Der französische Präsident Emmanuel Macron sagte, Frankreich habe zum ersten Mal die vorübergehende Stationierung eines Teils seiner nuklearen Abschreckungskräfte auf dem Territorium europäischer Verbündeter vorgeschlagen und versprochen, sein Nukleararsenal zu erweitern. Am Montag hielt Macron eine Rede auf dem Marinestützpunkt Long Island in der Bretagne und schlug offiziell das neue Nuklearkonzept der „Vorwärtsabschreckung“ vor. Diese Strategie wird die Vertiefung der Zusammenarbeit zwischen Frankreich und sieben europäischen Ländern, darunter Deutschland und Polen, fördern. Der Stützpunkt ist der Heimathafen der französischen Atom-U-Boote mit ballistischen Raketen.

„Heute kann Frankreichs nukleare Abschreckung einen neuen Schritt machen. Wir treten in das ein, was ich die Phase der ‚Vorwärtsabschreckung‘ nenne.“ Das sagte der französische Präsident in seiner Rede.

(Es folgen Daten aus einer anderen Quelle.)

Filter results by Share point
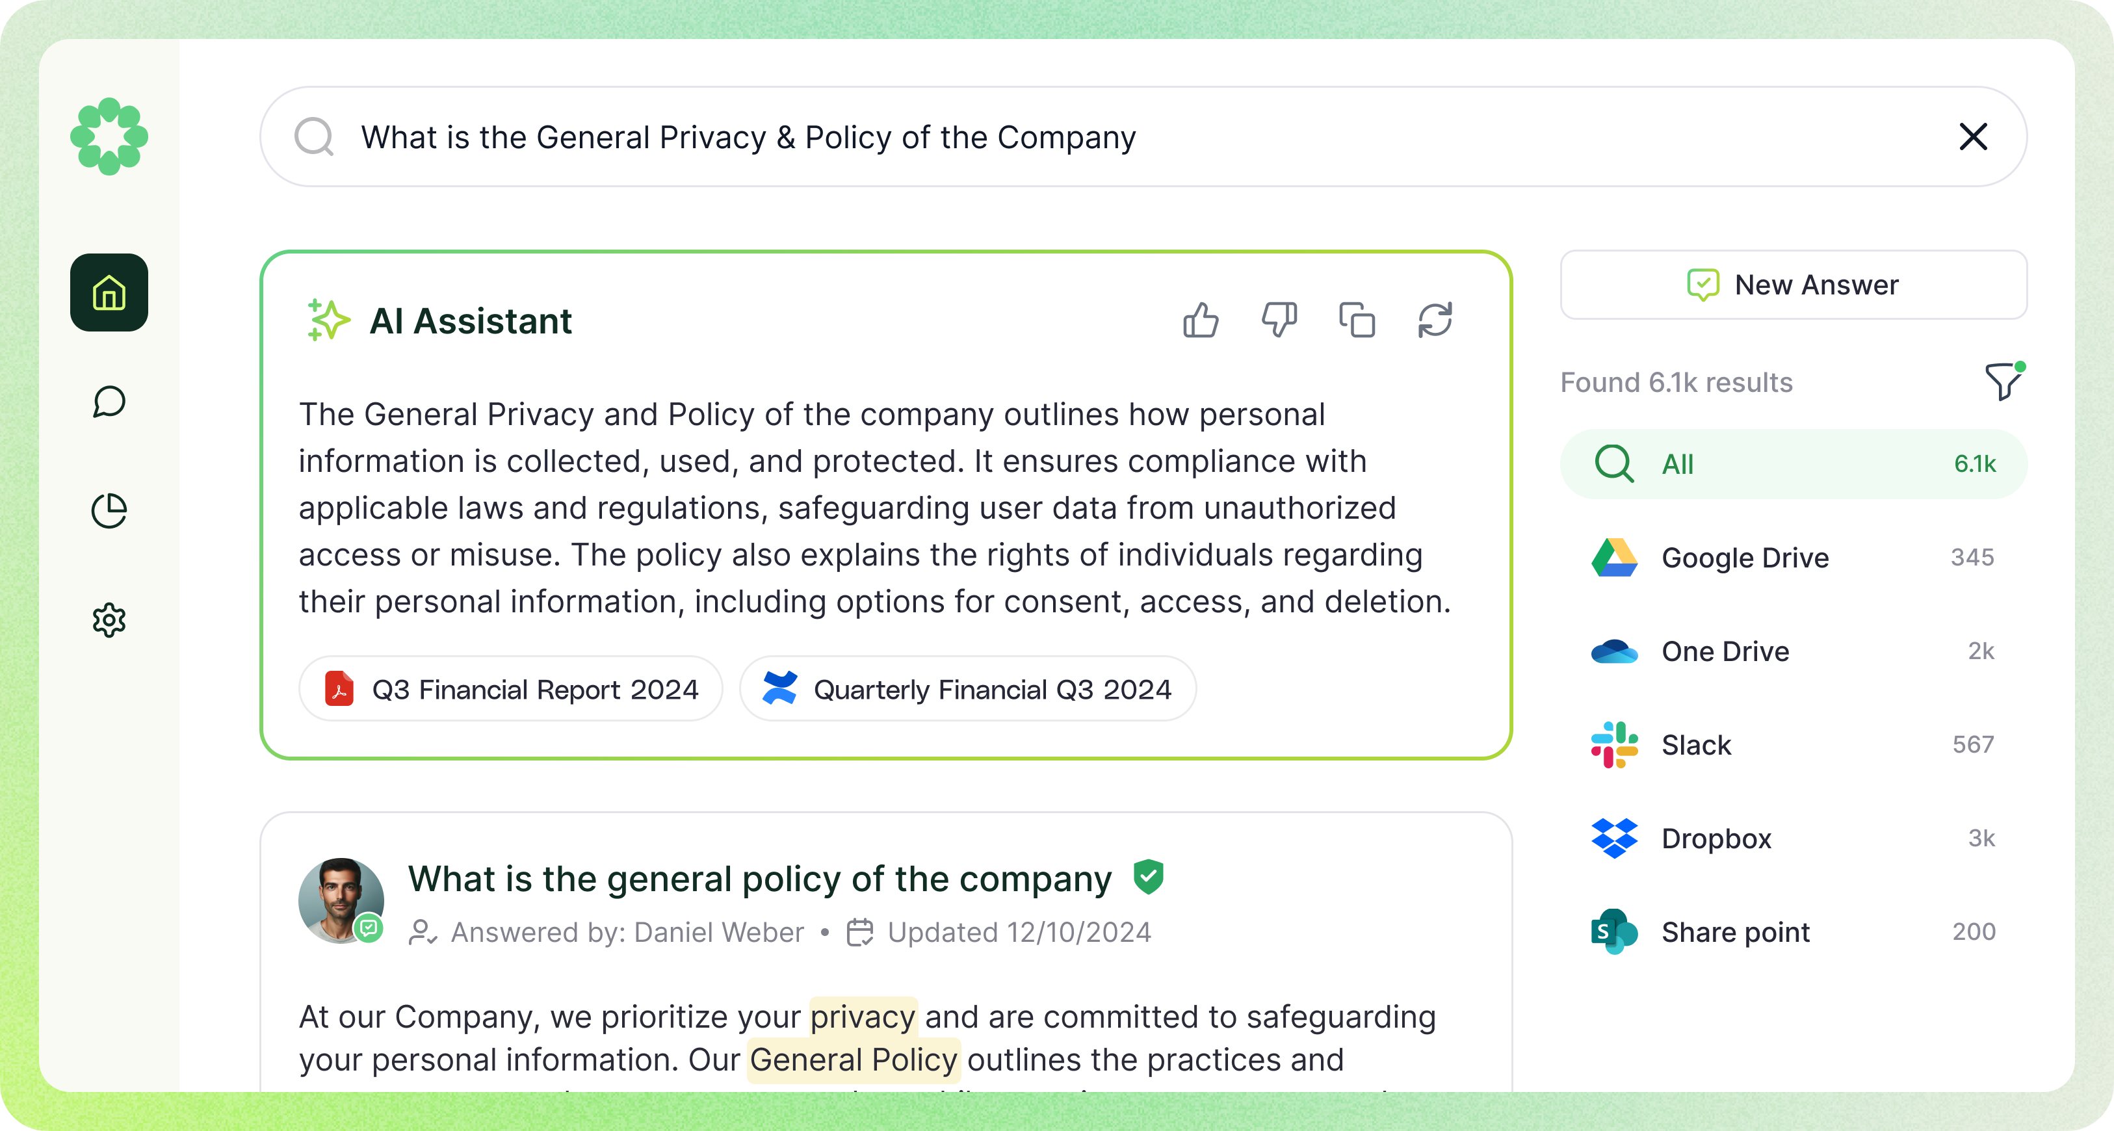The image size is (2114, 1131). tap(1793, 932)
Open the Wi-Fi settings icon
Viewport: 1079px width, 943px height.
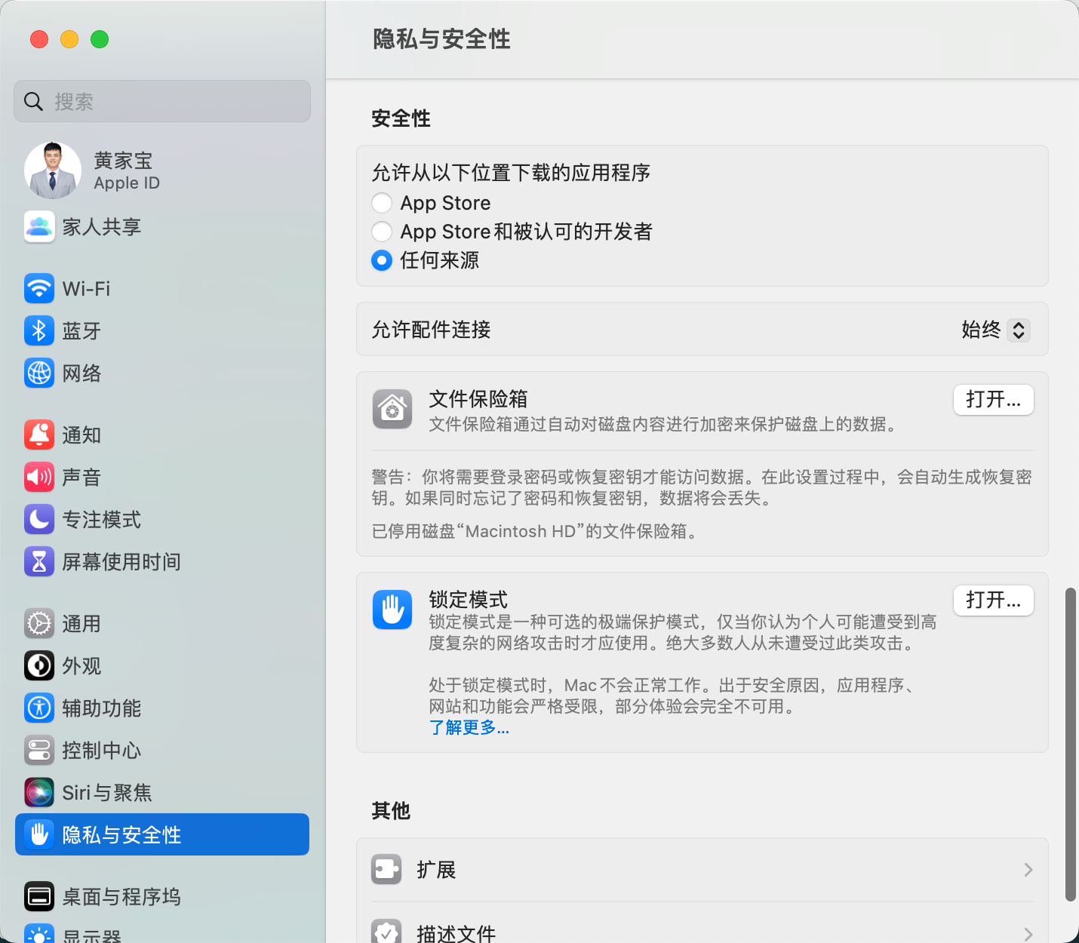(39, 288)

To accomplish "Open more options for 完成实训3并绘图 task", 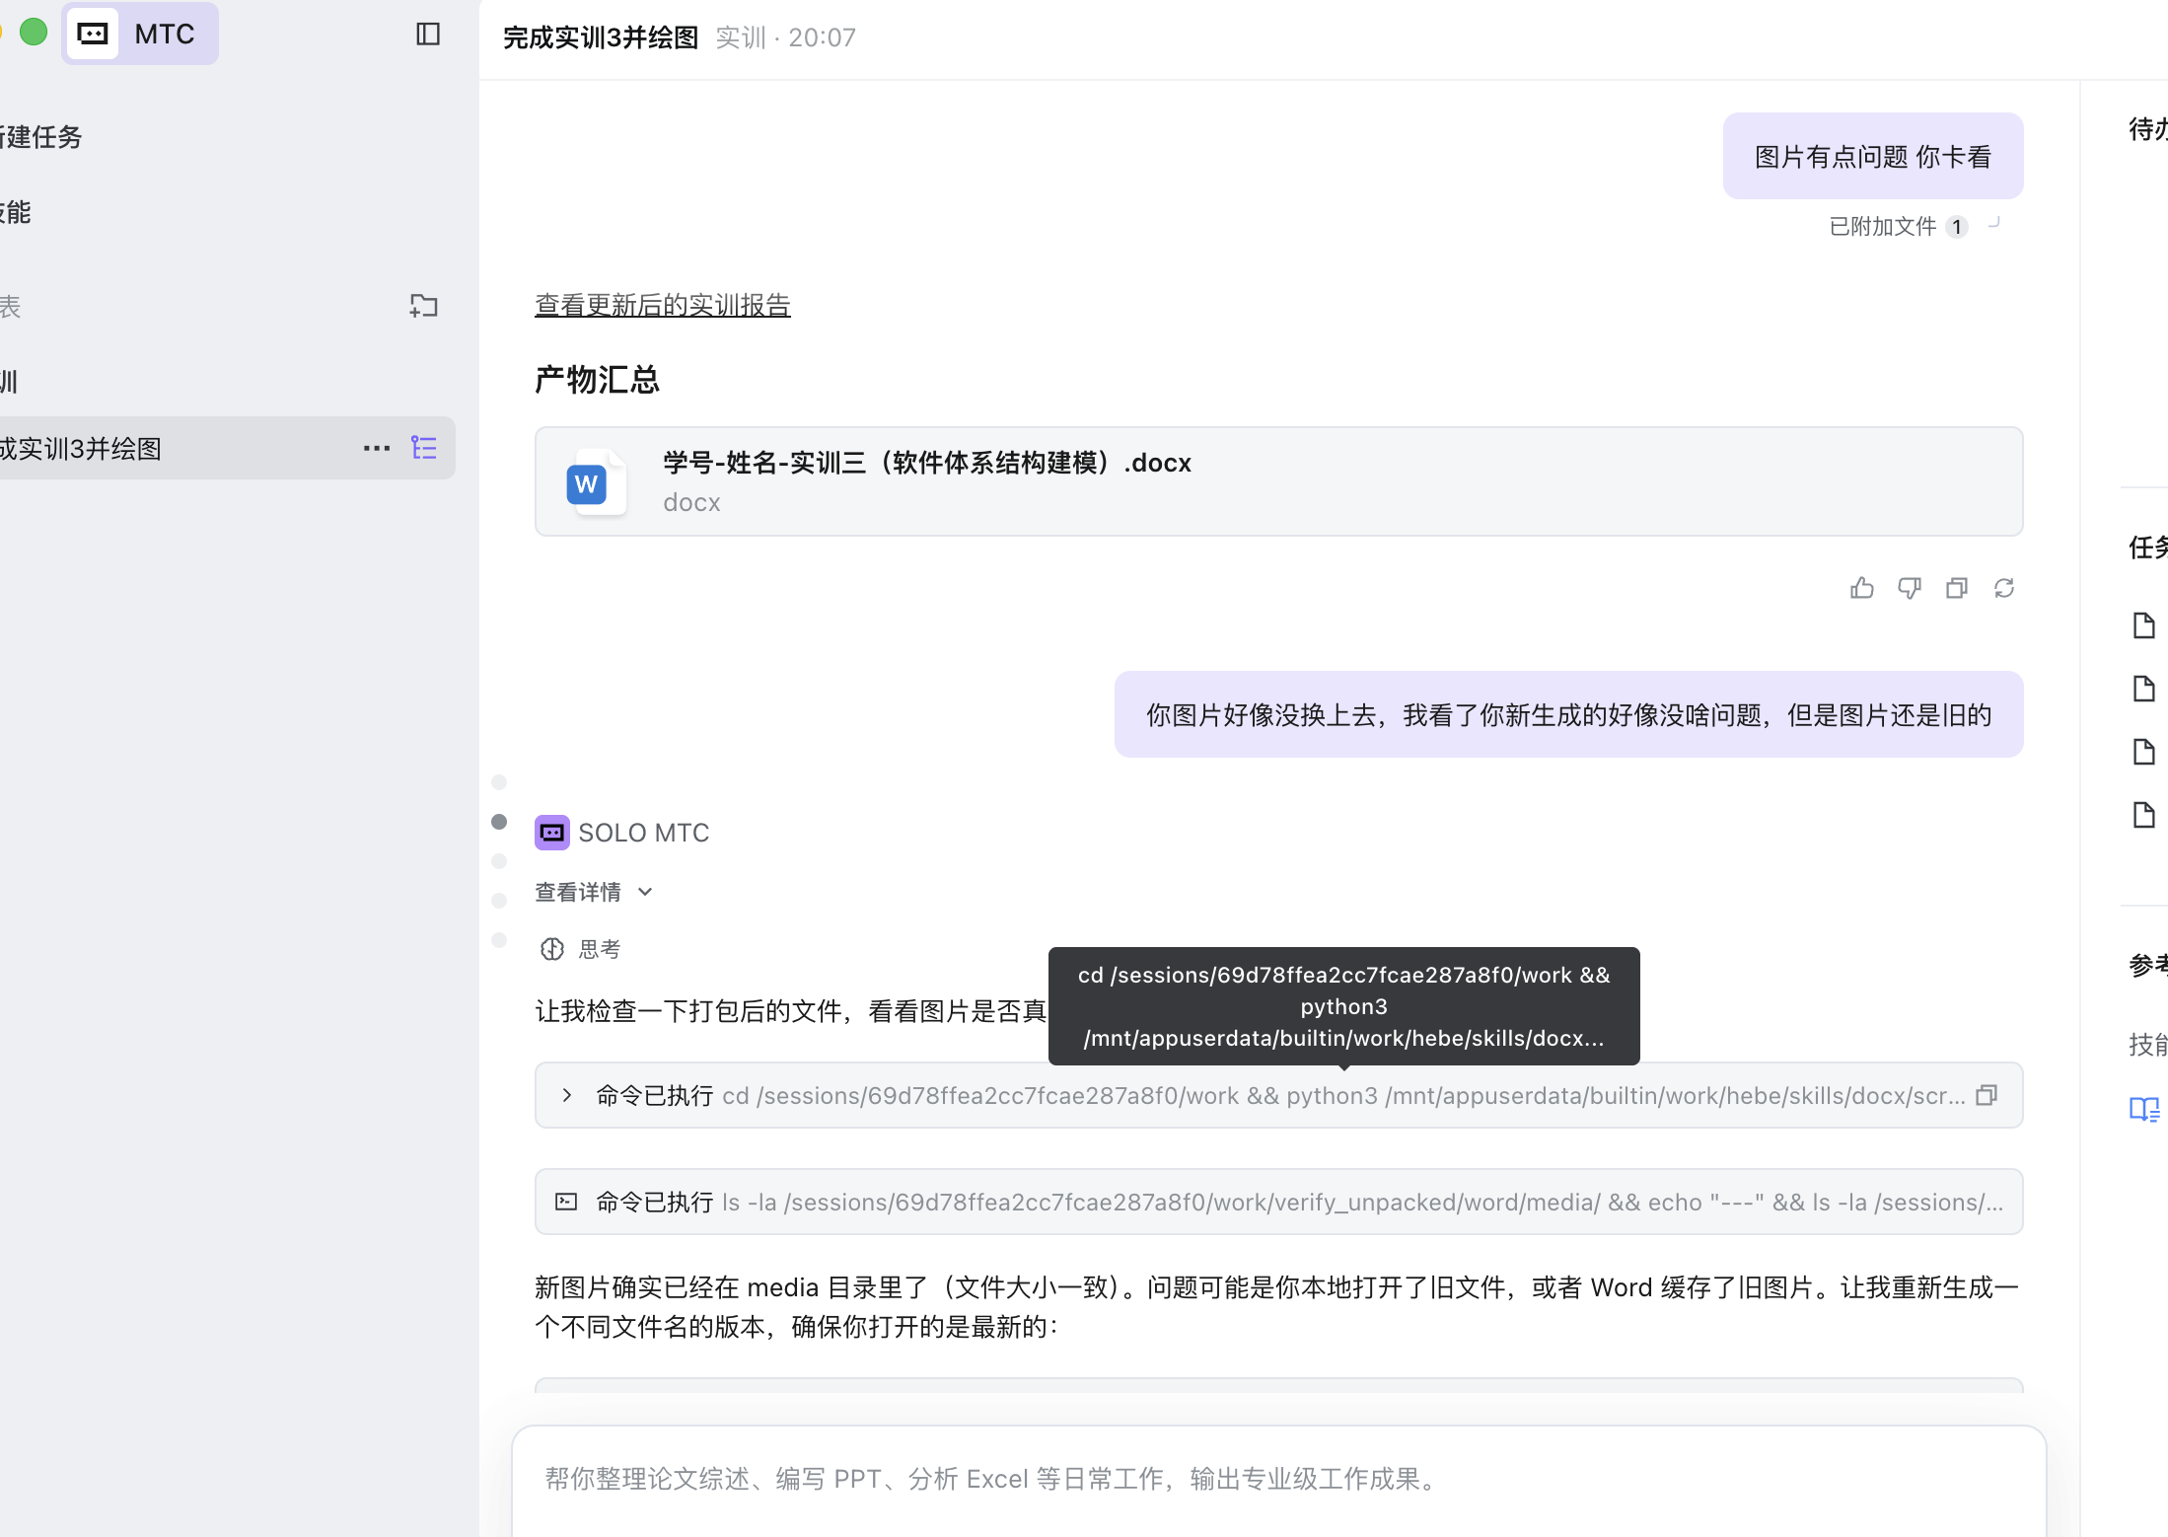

Die neue Strategie wird es europäischen Partnern auch ermöglichen, an entsprechenden Übungen teilzunehmen oder ihre konventionellen Streitkräfte zur Durchführung von Unterstützungsaufgaben einzusetzen.
„Abhängig von den konkreten Umständen kann diese Strategie die Stationierung einiger Einheiten unserer strategischen Streitkräfte in den Territorien verbündeter Länder umfassen.“ sagte Macron. Dazu können Kampfflugzeuge oder andere Waffen und Ausrüstungen gehören, die Teil des französischen nuklearen Abschreckungssystems sind und für Übungen, zum Senden von Signalen an Gegner oder zur Reaktion auf Krisensituationen eingesetzt werden können.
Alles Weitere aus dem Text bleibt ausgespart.